• Activity: Only one stretch of the data is wanted: the line containing "Gázkazán karbantartás (484, 2504)", the line containing "Fűtés javítás V. kerület (648, 2317)", and every line between them, copied exactly.

Stored data
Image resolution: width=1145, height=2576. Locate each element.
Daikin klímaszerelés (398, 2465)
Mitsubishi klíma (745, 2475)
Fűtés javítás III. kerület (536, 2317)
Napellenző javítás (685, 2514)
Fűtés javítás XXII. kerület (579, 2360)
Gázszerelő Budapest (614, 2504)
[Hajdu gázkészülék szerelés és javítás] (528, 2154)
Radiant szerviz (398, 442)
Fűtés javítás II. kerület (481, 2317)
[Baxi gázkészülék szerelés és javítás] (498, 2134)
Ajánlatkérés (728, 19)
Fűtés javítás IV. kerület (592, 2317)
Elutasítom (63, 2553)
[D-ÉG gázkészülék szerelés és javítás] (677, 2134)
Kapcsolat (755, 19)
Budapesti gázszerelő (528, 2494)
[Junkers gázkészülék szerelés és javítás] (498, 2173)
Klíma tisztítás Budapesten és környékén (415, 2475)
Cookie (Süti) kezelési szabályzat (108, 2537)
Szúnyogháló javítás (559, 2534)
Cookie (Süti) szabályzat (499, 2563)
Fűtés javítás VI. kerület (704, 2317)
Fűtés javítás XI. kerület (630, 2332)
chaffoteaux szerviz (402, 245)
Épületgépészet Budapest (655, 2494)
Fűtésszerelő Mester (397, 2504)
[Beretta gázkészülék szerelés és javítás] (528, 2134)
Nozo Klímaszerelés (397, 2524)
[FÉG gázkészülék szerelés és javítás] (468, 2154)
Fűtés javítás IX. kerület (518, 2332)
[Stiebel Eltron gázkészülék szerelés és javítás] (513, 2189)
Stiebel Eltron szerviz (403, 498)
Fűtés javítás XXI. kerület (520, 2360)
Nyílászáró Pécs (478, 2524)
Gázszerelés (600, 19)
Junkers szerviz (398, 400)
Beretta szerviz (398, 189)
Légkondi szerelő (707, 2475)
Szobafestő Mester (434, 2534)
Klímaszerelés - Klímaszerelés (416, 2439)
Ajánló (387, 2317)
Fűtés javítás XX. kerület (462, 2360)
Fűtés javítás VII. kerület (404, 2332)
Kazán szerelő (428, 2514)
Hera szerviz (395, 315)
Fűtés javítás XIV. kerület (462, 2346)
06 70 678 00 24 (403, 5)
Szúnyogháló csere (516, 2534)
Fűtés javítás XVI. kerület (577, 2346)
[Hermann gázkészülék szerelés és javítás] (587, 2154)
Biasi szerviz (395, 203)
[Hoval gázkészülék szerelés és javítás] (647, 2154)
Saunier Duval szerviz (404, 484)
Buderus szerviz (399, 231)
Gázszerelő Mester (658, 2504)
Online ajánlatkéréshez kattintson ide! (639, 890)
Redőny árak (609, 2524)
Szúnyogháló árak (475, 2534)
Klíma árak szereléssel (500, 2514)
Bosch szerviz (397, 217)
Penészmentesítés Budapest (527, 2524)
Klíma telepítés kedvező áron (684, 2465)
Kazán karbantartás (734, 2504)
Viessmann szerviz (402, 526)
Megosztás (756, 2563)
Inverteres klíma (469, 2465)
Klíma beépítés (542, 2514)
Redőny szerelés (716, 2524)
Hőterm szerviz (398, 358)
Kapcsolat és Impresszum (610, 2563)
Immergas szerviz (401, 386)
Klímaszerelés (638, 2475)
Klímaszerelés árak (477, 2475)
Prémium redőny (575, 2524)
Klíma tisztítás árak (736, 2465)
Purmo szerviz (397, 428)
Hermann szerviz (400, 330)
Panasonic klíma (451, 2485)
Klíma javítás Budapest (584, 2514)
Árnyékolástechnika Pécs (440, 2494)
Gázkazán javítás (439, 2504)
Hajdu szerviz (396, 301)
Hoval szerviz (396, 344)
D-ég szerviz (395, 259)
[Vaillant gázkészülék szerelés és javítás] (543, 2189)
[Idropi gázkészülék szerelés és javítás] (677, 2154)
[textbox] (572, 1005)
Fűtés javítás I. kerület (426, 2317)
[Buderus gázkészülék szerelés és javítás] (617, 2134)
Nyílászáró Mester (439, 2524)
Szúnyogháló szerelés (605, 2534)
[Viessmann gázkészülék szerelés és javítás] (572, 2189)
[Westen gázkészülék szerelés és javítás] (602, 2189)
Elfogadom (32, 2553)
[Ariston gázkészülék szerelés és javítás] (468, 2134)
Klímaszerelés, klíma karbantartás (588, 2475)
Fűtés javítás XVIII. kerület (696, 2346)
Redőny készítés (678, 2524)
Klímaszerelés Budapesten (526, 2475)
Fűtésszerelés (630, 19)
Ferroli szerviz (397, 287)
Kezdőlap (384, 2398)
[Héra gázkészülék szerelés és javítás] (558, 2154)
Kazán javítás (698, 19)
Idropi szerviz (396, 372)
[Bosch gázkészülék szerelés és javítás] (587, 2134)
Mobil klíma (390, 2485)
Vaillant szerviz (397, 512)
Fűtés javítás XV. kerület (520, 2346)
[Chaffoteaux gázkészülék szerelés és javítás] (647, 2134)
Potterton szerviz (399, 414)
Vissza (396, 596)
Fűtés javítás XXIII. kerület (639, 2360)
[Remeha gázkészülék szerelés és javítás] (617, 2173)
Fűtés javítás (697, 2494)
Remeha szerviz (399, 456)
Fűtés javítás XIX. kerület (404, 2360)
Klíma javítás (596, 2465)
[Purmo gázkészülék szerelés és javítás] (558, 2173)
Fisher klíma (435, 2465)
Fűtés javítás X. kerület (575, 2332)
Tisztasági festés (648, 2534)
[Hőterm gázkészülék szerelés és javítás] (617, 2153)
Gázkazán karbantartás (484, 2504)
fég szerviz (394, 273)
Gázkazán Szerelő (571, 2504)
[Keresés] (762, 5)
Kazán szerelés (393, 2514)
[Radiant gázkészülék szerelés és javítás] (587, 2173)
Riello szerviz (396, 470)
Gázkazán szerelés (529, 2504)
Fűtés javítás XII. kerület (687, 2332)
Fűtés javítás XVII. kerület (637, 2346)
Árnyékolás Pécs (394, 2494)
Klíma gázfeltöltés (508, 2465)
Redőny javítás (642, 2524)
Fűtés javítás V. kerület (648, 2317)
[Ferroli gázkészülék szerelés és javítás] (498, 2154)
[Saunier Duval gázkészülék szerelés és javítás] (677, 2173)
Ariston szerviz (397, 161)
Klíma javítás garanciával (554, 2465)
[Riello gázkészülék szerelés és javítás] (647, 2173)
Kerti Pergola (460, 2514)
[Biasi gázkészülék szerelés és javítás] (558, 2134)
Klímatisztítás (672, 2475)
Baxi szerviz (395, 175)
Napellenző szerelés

• Exercise answer:
Gázkazán karbantartás (484, 2504)
fég szerviz (394, 273)
Gázkazán Szerelő (571, 2504)
[Keresés] (762, 5)
Kazán szerelés (393, 2514)
[Radiant gázkészülék szerelés és javítás] (587, 2173)
Riello szerviz (396, 470)
Gázkazán szerelés (529, 2504)
Fűtés javítás XII. kerület (687, 2332)
Fűtés javítás XVII. kerület (637, 2346)
Árnyékolás Pécs (394, 2494)
Klíma gázfeltöltés (508, 2465)
Redőny javítás (642, 2524)
Fűtés javítás V. kerület (648, 2317)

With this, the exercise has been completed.